The Envisioning Internet Futures event explored possible ideas for beyond-2020 policies stemming from long-term visions of the Internet. The event was based on participatory techniques borrowed from the Art of Participatory Leadership community of practitioners, which allow all participants to co-create ideas. The flow of the conversation was articulated around the following list of topics reflecting different technological dimensions of the future internet:
- Networks of the future
- Computing beyond the cloud model
- Future internet user experiences
- Facilities for future experimentation and co-creation
- Innovation beyond the digital age
Using some examples of long term scenarios illustrated in this slide, participants identified some challenges and opportunieites related to the scenarios.
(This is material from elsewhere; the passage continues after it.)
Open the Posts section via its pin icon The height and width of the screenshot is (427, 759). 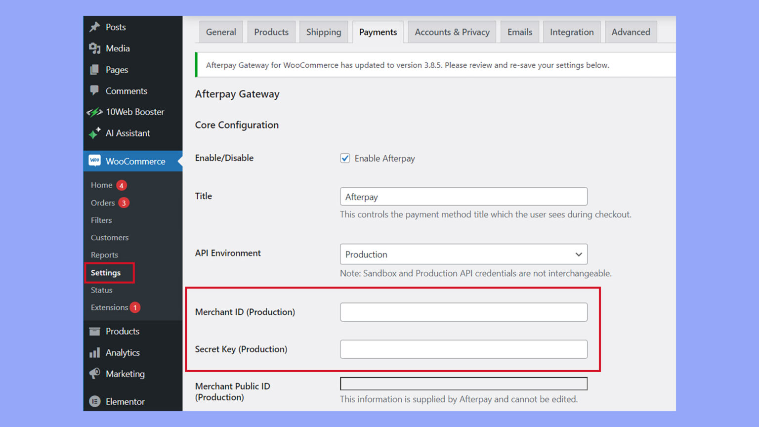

With those challenges and opportunities in mind, they subsequently elaborated ideas for underpinning policies.
Those ideas will contribute to feed the Futurium collective inquiry, which will in turn help informing the post-DAE and Horizon 2020 debate from a long-term perspective, i.e. based not only on the evidence provided by today's trends, but also on visionary ideas co-created by the participants.
At the beginning of the session, participants were asked to position themselves around three key questions:
1. Will the internet change in 20-30 years?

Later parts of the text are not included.